Falta de diesel dificulta resgates após terremotos na Venezuela. Escavadeiras e guindastes pararam de operar em La Guaira, uma das áreas mais atingidas, prejudicando o esforço de remoção de escombros após o sismo da semana passada. A crise de combustível atrasou ações de resgate e entrega de ajuda.
Ariana Requena, cuja mãe e irmão seguem soterrados no Roca Park, afirma que as máquinas ficaram sem combustível desde o dia anterior. O desabamento do edifício residencial aumentou a urgência de deslocar entulhos e localizar sobreviventes.
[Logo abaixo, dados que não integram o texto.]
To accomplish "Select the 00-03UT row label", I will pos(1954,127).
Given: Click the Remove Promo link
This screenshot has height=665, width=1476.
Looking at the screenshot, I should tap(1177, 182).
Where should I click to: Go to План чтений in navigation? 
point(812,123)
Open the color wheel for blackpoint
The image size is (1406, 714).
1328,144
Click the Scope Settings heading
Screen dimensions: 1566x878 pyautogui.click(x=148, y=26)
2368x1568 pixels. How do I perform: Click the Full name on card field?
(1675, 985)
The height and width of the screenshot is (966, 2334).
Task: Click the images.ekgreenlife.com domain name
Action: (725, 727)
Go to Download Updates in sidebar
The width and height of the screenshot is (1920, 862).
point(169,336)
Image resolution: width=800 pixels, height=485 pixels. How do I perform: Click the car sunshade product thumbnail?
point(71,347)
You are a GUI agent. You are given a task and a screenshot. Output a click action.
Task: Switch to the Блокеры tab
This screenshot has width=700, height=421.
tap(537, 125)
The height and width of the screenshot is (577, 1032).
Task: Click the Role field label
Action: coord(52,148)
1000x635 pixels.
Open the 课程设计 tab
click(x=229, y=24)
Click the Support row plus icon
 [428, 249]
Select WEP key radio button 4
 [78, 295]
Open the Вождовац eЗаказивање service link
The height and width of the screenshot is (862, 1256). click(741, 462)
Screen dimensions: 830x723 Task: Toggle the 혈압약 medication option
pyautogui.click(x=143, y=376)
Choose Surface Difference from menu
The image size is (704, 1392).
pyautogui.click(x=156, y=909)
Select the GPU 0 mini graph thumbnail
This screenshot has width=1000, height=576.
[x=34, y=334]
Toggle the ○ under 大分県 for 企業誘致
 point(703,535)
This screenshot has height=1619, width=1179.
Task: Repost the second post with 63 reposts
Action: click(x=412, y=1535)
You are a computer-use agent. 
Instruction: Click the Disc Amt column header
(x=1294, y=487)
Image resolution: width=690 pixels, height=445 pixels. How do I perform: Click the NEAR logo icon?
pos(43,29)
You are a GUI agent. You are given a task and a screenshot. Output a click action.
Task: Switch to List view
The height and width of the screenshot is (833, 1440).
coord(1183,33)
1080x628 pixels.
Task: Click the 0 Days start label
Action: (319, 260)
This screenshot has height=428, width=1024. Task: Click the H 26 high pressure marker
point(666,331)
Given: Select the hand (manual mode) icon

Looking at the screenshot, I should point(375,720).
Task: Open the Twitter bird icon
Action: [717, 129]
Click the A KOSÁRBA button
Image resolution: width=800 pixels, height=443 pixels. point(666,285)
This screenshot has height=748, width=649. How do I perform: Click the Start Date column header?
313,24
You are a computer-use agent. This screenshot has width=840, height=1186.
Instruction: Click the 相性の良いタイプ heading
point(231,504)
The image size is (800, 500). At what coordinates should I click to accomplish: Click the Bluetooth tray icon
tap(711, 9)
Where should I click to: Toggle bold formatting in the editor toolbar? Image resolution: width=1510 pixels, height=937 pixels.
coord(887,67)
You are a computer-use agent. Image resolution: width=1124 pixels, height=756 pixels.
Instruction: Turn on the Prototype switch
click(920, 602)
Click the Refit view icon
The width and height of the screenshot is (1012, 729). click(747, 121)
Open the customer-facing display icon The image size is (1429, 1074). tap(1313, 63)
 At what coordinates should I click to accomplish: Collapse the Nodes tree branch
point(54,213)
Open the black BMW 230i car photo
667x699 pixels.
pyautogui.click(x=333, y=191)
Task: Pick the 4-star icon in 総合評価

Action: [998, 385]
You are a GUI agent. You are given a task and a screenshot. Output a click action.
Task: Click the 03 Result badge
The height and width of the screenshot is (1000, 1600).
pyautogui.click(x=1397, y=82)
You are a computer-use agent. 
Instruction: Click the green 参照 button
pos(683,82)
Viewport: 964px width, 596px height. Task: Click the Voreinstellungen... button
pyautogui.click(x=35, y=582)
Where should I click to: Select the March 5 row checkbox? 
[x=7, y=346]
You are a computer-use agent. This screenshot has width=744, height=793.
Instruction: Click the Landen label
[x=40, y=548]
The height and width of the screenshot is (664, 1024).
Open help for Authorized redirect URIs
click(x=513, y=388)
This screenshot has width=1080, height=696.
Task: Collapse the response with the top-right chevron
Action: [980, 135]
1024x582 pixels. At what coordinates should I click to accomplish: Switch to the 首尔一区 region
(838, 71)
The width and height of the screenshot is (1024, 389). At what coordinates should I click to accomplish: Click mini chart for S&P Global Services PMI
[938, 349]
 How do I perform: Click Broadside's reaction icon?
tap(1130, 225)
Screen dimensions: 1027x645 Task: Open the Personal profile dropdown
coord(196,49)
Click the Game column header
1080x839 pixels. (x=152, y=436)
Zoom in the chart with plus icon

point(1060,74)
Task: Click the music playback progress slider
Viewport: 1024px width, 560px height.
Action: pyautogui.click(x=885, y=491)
Com a interrupção, equipes de resgate ficaram limitadas a áreas próximas, já que o acesso a zonas devastadas enfrenta estradas danificadas e bloqueios. O serviço de celular também está comprometido, dificultando a coordenação entre equipes.
A PDVSA autorizou que a refinaria de Puerto La Cruz aumentasse a produção de diesel em três dias após o terremoto para abastecer máquinas, caminhões e equipamentos de apoio. A medida busca manter os trabalhos de resgate em ritmo mais estável.
Especialistas ressaltam que o diesel é essencial não apenas para resgate, mas para todo o sistema de resposta a desastres. Em meio ao cenário, críticas aparecem sobre a deterioração do abastecimento, refletindo anos de desafios no setor de energia venezuelano.